As a business, you’re already probably spending money on Google ads and website SEO optimization, so it’s more searchable and gets enough traffic. 

But you might – like many other businesses – overlook your Google My Business presence. Which also means missing out on all the local SEO benefits it can bring you (and we’ll look at those in a second). And which, btw, is completely FREE to use. 

And if that’s the case, you’re not alone. In fact, one research study showed that business profiles on Google get just a tiny fraction of the overall billions of monthly views from Google search. But not because Google My Business is just ineffective. 

Rather, because businesses fail to take advantage of all that it has to offer and improve their GMB ranking.

And the benefits are plenty:

Improved local SEO rankings

An optimized Google My Business listing is your best friend when it comes to acquiring foot traffic for your business. When someone searches for local businesses like yours in the area, Google will rank you based on geographical proximity and relevance. 

But it will also look at the activity on your Google My Business profile and the quality of the information you provide, which are all Google ranking factors for local search results.

A poorly optimized Google My Business profile would rank lower than it could if you kept it active and full of high-quality, relevant info for your potential customers.

Improved engagement

These days, Google search results are more optimized for search intent than ever. Meaning potential customers often don’t have to enter actual websites to get the info they need – it’s all there on the search result page. 

To compete in the so-called “zero-click searches”, you – guess what – have to have an optimized Google My Business profile, enabling more interactions with your profile (sometimes even more than with your website) and, ultimately, more conversions.

More customers 

If you don’t have an optimized Google My Business profile, your potential customers will essentially see your location on Google Maps and maybe read your customer reviews (we’ll talk about reviews in a sec, because that’s a big one).

But when you manage your listing actively and consistently, it can become a much more effective tool for customer acquisition.

An optimized Google My Business profile will let them take up your special offers, book appointments, research your offerings, and more – all often without having to visit your website at all. So, the path to conversion gets much shorter in many cases. Who wouldn’t want that?

So, “how to improve Google My Business ranking”, you’ll ask (maybe that was your Google search? ;))

Here are some helpful tips.

How to improve Google My Business ranking

Let’s take a closer look at the most essential GMB ranking factors and how to improve them.

First of all, claim it for your business (if you haven’t yet)

If your business has been on the market for some time, chances are the listing already exists (if you’re not sure, just try Googling yourself).
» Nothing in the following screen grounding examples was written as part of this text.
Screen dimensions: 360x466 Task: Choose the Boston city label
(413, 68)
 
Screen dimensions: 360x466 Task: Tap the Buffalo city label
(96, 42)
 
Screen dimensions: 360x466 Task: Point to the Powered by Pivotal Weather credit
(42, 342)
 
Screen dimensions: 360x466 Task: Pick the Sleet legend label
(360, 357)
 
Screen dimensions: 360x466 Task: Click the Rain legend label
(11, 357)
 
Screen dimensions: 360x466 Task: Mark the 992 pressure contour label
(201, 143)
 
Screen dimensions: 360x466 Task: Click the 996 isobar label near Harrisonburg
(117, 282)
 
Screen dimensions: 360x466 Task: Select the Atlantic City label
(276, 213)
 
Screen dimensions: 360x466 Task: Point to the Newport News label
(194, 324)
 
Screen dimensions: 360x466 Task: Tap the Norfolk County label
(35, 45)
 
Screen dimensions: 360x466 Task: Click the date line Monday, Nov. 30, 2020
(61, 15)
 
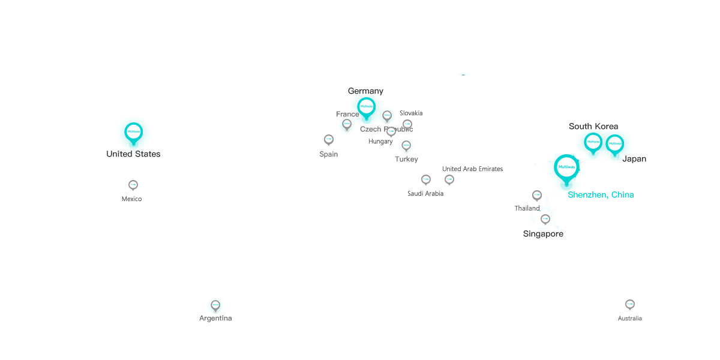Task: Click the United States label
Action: coord(133,154)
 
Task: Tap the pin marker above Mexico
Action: coord(133,185)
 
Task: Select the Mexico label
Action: coord(131,199)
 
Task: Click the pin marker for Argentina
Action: coord(215,305)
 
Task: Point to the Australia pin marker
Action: coord(630,305)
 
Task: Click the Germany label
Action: coord(365,91)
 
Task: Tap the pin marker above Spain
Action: coord(329,140)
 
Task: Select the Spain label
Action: coord(328,154)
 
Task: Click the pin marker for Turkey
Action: coord(406,145)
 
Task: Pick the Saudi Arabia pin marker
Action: coord(426,179)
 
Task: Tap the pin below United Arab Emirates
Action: coord(449,180)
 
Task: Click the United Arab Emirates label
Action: coord(472,169)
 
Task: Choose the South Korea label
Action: coord(593,127)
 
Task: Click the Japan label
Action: coord(634,159)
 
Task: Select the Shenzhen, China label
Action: coord(598,195)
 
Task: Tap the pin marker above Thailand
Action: coord(537,196)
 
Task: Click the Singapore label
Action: coord(543,234)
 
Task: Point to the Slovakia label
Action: coord(411,113)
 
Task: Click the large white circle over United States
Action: coord(133,131)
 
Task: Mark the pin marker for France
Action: coord(347,125)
And that’s even if you haven’t created it yourself. But you can’t optimize it until you’ve officially claimed it. Here’s how to do that.

If you don’t have a Google My Business Account, you can create it here after logging in with your Google account.
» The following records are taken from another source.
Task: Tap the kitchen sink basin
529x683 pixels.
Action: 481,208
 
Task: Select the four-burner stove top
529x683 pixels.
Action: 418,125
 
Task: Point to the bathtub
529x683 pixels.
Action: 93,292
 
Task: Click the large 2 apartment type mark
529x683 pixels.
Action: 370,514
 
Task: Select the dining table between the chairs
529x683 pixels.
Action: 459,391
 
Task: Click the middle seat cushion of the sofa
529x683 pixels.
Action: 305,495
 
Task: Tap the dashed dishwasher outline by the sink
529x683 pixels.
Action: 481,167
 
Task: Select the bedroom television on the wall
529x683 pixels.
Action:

Carefully complete all the sections of your Google Business profile

(Btw, Google Business will now be the official new name for Google My Business going forward. Complicated, I know. Here’s some more info to clarify)
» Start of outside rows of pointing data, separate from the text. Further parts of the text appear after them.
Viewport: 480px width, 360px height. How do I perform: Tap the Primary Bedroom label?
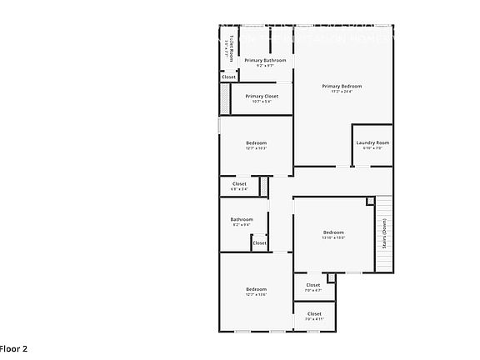point(342,86)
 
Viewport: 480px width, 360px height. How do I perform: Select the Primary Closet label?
point(262,96)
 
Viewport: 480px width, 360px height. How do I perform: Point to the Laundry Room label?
point(372,142)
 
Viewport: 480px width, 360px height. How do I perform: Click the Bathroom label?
point(242,220)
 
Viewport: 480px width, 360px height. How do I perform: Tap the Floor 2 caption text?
point(14,348)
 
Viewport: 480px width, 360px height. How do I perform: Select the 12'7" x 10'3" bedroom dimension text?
point(256,148)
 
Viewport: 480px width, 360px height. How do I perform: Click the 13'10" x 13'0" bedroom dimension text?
point(333,238)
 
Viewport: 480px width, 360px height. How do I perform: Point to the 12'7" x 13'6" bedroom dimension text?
point(256,294)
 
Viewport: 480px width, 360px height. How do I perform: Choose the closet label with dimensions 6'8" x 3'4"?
point(239,184)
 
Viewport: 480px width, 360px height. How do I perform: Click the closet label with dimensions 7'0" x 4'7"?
point(313,286)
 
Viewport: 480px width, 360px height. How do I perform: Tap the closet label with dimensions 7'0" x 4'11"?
point(314,314)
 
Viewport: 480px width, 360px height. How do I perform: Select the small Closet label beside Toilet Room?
point(228,77)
Provide your potential customers with all the relevant info, including:

  • Your business name
  • Industry category (for example, mine’s “Marketing consultant”). This is really important if you want to get found in relevant discovery searches – which is when people search for a specific product or service in the area rather than your business name. And which is also where the majority of Google Business profile views come from.
  • Hint: you can have more than one category. 
improve google my business ranking - picking category
  • Physical address
  • Business hours (if relevant, especially if you have a physical location people can visit, and not just an address for your online business – like me. Google will ask you about that, too). 
  • Hint: Make sure to add both weekday and holiday hours so that they’re always relevant.
  • Your service area (if you provide your services outside of your physical location).
  • Contact information, including phone number and website address (and don’t forget, your Google My Business account, though helpful, is not really a replacement for your actual website.)
  • Appointment links
  • Products
  • Services
  • Attributes – to make your profile even more relevant. For example, I could go for “Identifies as women-owned” and add “Online appointments” to service options.
improve google my business ranking - picking attributes
  • Your business description (up to 750 characters)
  • Photos. Make sure they’re high quality and show you in a favorable light (quite literally). Photos are proven to drive more customers: Google says people are 42% more likely to request driving directions to a business if its Business Profile has photos, and 35% more likely to go to its website.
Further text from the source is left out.